• **PROBLEM DETAILS**
Take from the material every line that contains the word "will".

• **SUPPLIED DATA**
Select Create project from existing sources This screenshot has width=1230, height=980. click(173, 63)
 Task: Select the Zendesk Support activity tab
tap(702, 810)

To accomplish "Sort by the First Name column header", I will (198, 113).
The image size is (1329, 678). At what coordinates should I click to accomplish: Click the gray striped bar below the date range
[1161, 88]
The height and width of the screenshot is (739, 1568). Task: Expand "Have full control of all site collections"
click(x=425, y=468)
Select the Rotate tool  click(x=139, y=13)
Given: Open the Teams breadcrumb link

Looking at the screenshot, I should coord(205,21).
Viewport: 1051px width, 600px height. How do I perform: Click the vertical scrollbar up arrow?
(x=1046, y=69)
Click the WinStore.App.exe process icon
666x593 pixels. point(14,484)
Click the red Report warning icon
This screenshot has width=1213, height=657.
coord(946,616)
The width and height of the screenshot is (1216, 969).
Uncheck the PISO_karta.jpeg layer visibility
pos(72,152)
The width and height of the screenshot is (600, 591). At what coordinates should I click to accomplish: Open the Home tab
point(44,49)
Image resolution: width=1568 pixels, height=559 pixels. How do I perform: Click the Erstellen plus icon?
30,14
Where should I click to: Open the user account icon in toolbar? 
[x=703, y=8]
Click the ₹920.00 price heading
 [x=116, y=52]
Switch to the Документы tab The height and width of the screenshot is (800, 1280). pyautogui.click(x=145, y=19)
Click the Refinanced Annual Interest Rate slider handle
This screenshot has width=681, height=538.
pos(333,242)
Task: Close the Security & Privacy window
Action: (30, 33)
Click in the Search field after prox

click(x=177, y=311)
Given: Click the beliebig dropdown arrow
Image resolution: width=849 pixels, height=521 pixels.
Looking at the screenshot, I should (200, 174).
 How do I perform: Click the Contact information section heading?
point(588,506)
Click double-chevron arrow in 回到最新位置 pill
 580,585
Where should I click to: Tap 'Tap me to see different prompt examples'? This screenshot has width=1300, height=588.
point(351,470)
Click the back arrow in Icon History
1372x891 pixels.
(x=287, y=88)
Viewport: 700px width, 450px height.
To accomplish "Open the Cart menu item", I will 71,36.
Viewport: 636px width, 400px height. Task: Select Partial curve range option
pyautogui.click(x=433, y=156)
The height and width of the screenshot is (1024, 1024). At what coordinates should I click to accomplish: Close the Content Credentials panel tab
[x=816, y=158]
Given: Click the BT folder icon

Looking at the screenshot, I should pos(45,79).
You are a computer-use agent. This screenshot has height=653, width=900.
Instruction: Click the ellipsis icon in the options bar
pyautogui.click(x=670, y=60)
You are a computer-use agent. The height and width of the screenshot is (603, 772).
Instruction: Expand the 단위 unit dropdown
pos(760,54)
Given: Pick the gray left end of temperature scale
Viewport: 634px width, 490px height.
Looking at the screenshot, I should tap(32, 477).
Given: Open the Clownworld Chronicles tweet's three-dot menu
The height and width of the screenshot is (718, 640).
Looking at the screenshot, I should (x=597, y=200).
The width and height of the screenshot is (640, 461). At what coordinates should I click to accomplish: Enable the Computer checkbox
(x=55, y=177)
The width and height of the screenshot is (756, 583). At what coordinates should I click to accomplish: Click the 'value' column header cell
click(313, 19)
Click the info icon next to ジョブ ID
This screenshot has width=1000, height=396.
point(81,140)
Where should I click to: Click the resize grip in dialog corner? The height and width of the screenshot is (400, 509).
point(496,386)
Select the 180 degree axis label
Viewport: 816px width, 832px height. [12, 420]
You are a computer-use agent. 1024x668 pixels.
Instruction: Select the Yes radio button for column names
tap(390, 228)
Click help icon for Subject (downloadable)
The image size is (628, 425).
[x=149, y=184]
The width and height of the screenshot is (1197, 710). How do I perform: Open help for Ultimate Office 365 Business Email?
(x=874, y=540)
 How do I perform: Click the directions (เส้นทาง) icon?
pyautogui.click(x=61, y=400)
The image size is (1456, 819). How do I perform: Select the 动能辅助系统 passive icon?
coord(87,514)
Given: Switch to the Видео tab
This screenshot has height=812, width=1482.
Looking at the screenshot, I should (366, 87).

• **RESPONSE FOR THIS EXERCISE**
To accomplish "Sort by the First Name column header", I will (198, 113).
To accomplish "Open the Cart menu item", I will 71,36.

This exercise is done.